== DIRECTION ==
In the data below, copy everything from the line containing "The width and" down to the line containing "Looking at the", substituting "help button" for "help link" and changing nothing else.
/---
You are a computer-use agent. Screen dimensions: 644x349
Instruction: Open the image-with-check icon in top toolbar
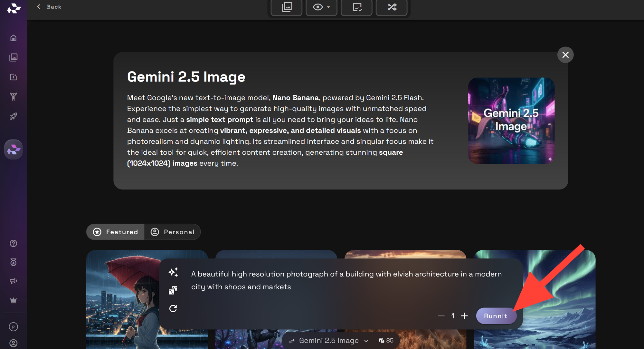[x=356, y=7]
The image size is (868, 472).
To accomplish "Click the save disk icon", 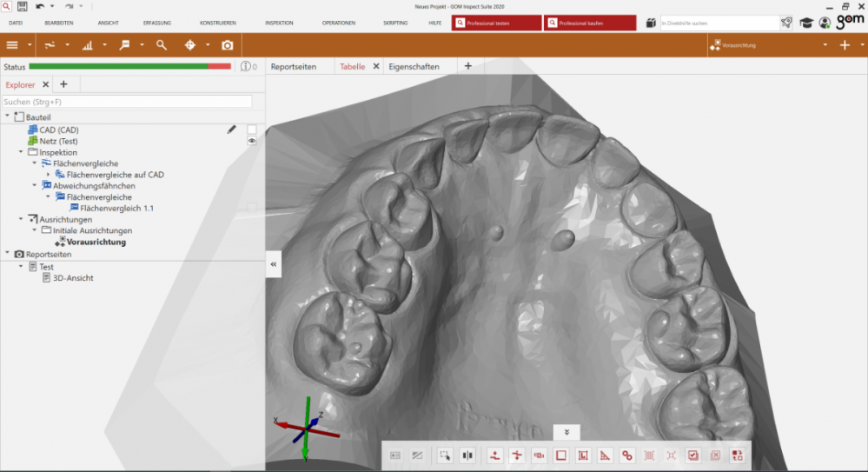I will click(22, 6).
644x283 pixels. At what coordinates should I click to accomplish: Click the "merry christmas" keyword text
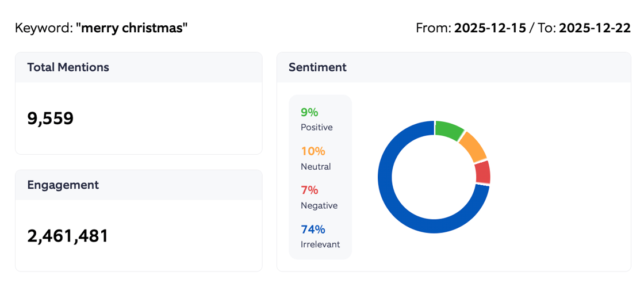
\---
/---
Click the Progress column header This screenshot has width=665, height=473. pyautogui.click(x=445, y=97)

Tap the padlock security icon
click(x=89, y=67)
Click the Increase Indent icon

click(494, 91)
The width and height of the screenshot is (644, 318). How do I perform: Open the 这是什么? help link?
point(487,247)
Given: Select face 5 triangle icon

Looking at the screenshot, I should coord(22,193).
\---
/---
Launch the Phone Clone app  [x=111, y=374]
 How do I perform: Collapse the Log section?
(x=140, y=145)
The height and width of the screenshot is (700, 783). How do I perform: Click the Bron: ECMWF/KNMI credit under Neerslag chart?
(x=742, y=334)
\---
== COMPLETE OUTPUT ==
The width and height of the screenshot is (644, 318). How do I perform: Open the 这是什么? help button?
point(487,247)
Given: Select face 5 triangle icon

Looking at the screenshot, I should coord(22,193).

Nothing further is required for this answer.